I found a training schedule that I'm going to embark on starting on Tuesday.
Why not today (Monday)?  Because I need some space to do these workout and I want to use the large open space at the gym (which is in use usually on Monday, Wednesday and Fridays with a boot camp class).

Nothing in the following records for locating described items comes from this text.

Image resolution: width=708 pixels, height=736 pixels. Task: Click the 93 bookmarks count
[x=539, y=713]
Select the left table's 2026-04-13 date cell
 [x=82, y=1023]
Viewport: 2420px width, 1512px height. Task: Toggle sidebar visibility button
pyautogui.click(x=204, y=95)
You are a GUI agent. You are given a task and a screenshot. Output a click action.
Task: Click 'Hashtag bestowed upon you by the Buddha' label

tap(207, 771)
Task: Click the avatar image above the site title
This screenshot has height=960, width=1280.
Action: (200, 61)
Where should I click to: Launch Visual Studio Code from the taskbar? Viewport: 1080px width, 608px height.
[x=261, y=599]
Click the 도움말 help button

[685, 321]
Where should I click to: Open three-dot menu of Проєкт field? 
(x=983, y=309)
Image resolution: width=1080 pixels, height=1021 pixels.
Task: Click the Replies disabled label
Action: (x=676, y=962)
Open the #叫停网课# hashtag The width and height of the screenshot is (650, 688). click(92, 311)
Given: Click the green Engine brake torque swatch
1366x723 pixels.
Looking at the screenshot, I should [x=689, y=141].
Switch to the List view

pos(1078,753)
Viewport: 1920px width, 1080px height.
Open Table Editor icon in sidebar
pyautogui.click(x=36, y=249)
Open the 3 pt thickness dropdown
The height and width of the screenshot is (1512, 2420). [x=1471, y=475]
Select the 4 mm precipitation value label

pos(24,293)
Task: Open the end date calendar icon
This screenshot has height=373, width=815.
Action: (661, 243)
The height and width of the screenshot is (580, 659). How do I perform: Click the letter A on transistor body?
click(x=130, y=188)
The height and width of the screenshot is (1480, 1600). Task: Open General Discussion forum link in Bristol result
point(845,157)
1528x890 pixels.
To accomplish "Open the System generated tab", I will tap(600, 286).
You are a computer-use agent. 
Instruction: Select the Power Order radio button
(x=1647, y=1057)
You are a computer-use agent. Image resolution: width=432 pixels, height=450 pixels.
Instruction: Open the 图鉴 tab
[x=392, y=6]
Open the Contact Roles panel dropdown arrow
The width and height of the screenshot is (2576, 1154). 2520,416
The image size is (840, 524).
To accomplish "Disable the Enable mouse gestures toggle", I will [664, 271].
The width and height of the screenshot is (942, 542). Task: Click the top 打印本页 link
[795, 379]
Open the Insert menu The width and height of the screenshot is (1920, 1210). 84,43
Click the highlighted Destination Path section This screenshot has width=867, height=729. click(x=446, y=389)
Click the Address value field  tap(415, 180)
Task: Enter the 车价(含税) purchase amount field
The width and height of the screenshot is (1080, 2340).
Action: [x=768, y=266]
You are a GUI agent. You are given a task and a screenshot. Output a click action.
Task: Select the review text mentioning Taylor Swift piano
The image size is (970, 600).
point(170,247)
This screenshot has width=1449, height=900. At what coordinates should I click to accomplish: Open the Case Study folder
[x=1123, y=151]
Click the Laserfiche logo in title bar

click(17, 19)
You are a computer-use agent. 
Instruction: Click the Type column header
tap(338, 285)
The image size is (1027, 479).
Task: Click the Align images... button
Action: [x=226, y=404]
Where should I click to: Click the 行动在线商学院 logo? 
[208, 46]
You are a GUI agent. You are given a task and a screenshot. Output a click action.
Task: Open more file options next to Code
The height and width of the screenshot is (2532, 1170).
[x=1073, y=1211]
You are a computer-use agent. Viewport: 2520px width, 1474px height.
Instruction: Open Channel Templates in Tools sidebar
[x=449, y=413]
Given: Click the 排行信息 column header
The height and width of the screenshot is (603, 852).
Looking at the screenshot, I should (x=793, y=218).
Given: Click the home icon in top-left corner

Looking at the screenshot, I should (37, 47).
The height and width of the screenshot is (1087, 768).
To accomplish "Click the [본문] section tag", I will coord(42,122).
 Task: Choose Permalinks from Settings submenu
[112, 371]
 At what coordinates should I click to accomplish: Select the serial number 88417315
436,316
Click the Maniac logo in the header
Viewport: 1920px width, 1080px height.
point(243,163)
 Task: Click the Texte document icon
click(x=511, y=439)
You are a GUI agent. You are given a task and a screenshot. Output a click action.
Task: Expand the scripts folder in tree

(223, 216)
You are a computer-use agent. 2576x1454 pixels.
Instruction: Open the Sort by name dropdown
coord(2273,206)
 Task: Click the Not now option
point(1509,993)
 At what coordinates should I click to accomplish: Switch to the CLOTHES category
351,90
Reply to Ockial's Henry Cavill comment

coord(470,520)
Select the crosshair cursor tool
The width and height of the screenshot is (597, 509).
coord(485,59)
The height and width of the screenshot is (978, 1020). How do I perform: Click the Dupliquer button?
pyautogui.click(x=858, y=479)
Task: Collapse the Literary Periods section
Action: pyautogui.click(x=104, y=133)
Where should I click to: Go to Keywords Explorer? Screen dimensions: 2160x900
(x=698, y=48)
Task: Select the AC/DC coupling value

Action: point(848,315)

The workouts look hard but fun.  They entail doing these circuits and then running on the off days.  There's one rest day per week which I likely will use as active rest (aka yoga class):


Circuit #1 Perform
on Monday
Run for 2 minutes
Push Ups or Swing Push Ups for 1 minute
Burpee Jumping Jacks for 2 minutes
Squats for 1 minute
Jump Rope for 2 minutes
Bear Crawl for 1 minute
Rest for 1 minute
Scramble to Sprint for 2 minutes
Duck Walk for 1 minute
Squat Jumps for 2 minutes
Bodyweight Rows for 1 minute
High Knee Sprint in Place for 2 minutes
Bodyweight Curls for 1 minute
Rest for 60 Seconds
Army Crawl Knees Off Ground or Army Crawl Knees On Ground
Run
Circuit #2 Perform
on Wednesday
Run for 2 minutes
Lizard Crawl Push Ups for 1 minute
Step Jumps for 2 minutes
Walking Lunges for 1 minute
Kangaroo Hops for 2 minutes
Spiderman Climbs for 1 minute
Rest for 1 minute
Butt Kick Sprint in Place for 2 minutes
Bear Crawl/Crab Crawl combo for one minute
One Legged Step Ups for 2 minutes each leg
Pull Ups or Bodyweight Rows for 1 minute
Mountain Climbers for 2 minutes
Suicide Planks for 1 minute
Rest for 1 minute
Army Crawl Knees Off Ground or Army Crawl Knees On Ground
Run
Circuit #3 Perform
on Friday
Run for 2 minutes
Spiderman Push Ups or Feet Elevated Push Ups for 1 minute
Jumping Lunges for 2 minutes
Bench Dips for 1 minute
Jumpovers for 2 minutes
Backwards Bear Crawl for 1 minute
Rest for 1 minute
Frog Leap for 2 minutes
Walkover Push ups for 1 minute
Mountain Jumpers for 2 minutes
One Legged Squat for 1 minute each leg
Side Lunges for 2 minutes
Broad Jump for 1 minute
Rest for 1 minute
Army Crawl Kne


P.S.  I hope this blog doesn't sound too self-centered.  Probably does.  I'm sharing this to get your support but I also hope it helps someone else find their fitness passion, too.